▶ _Problem to solve_
Beginning with the line that includes "You are a computer-use" and ending with the last line, print the records exactly, leaving every picture out.
========
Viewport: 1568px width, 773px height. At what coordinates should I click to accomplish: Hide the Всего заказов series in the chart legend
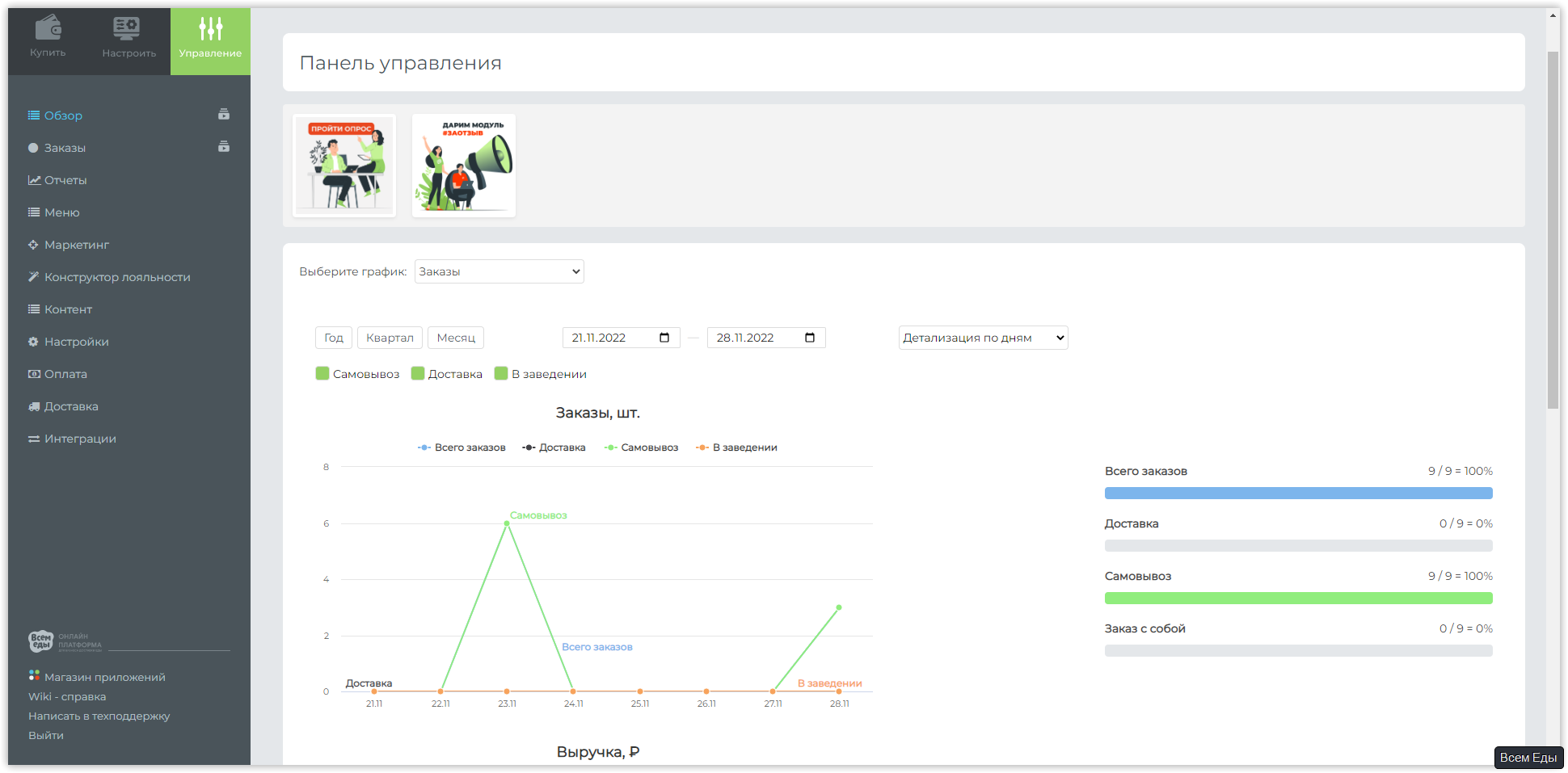click(x=462, y=447)
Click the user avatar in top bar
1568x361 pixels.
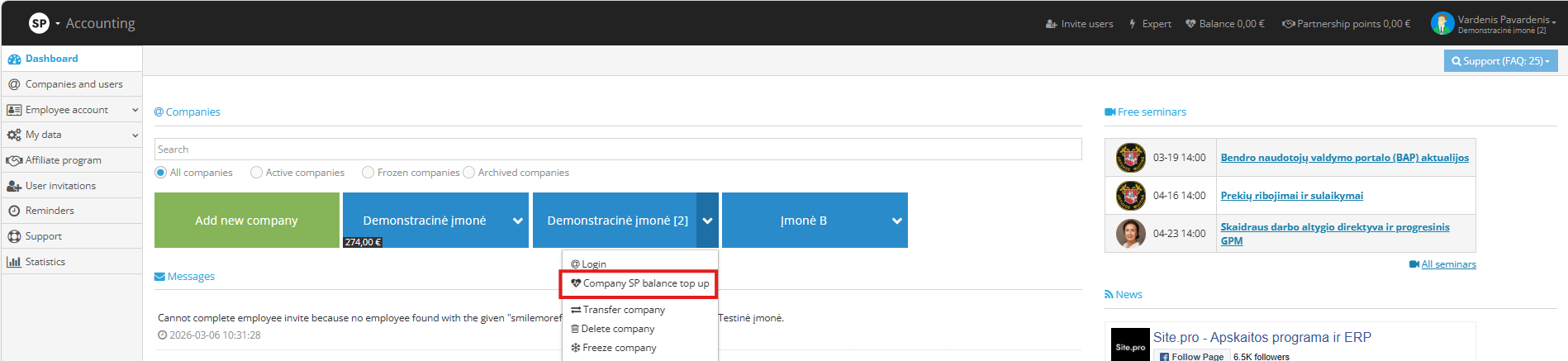tap(1442, 23)
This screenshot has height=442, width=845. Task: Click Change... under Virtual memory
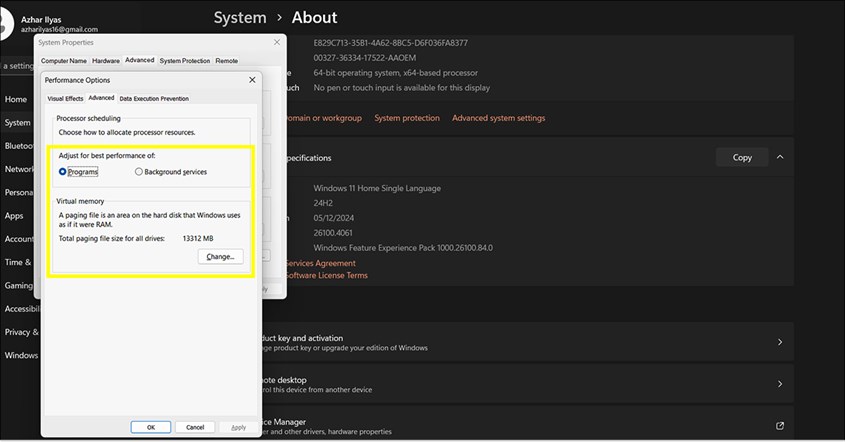click(x=220, y=257)
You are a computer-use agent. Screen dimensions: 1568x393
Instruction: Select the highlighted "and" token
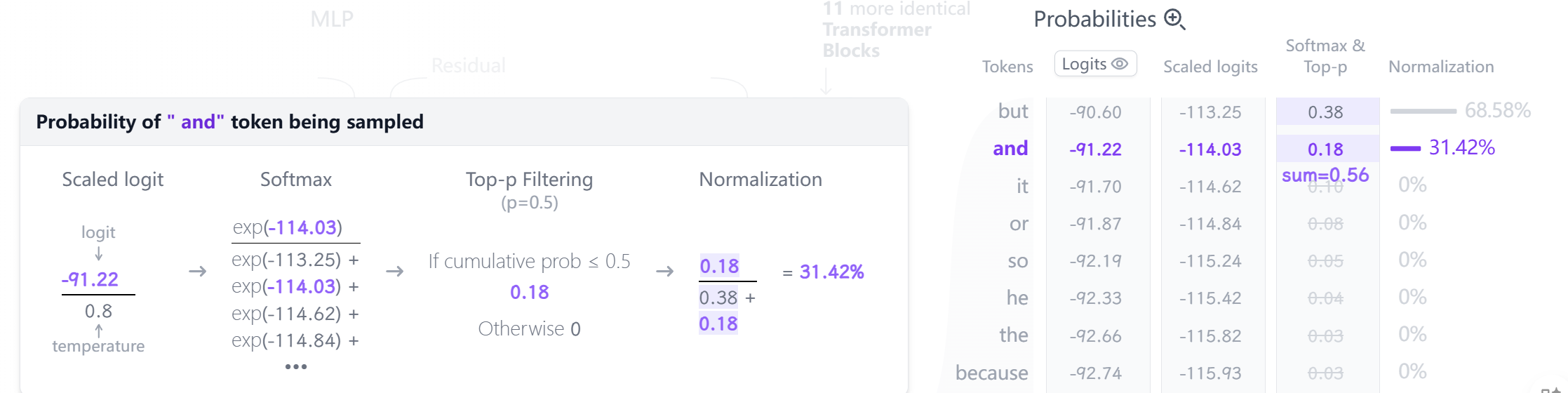point(1010,149)
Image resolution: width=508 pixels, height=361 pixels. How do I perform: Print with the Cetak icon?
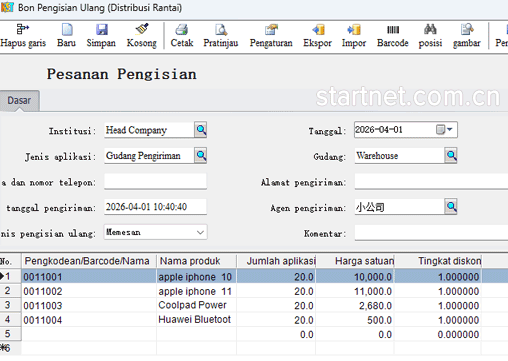tap(182, 30)
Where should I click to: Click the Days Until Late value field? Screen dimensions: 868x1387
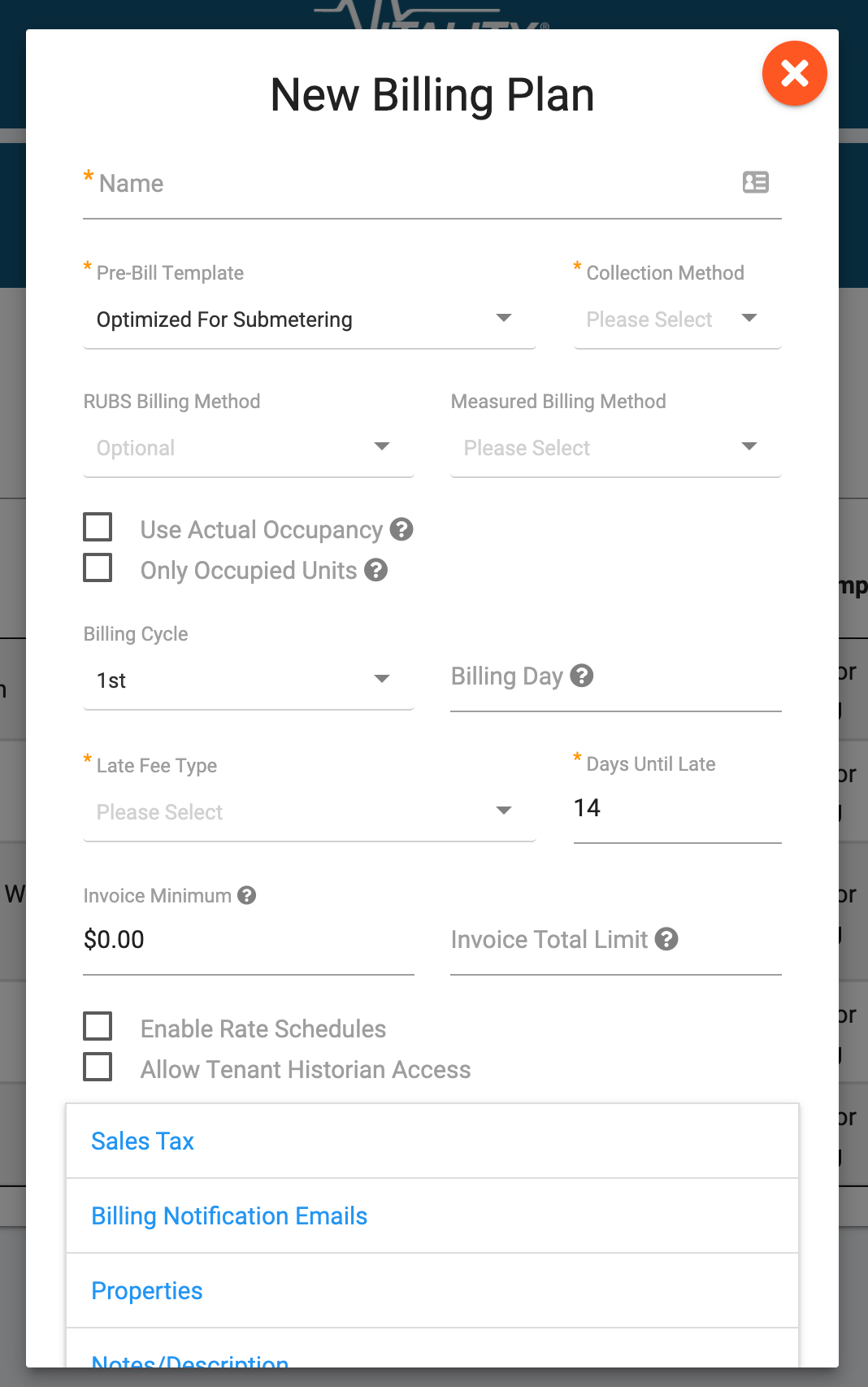click(x=677, y=807)
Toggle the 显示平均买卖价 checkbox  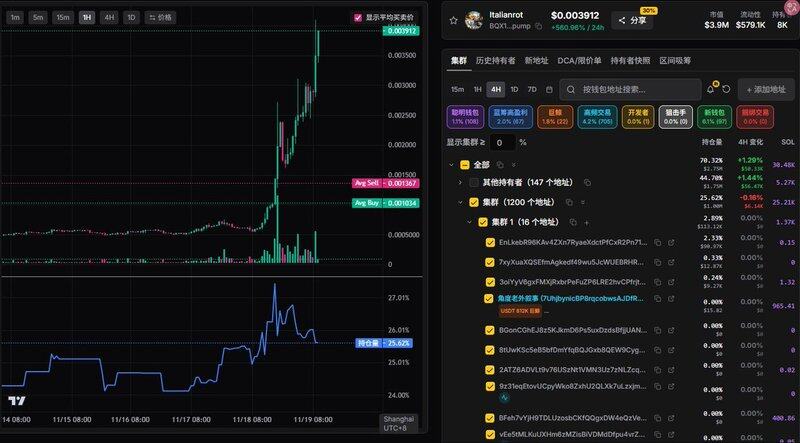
========
▶ _Response to this task_
You are a computer-use agent. Screen dimensions: 1568x393
Instruction: Select the highlighted "and" token
point(1010,149)
Image resolution: width=508 pixels, height=361 pixels. How do I perform: Print with the Cetak icon?
tap(182, 30)
Where should I click to: Click the Days Until Late value field? Screen dimensions: 868x1387
click(x=677, y=807)
Toggle the 显示平均买卖价 checkbox  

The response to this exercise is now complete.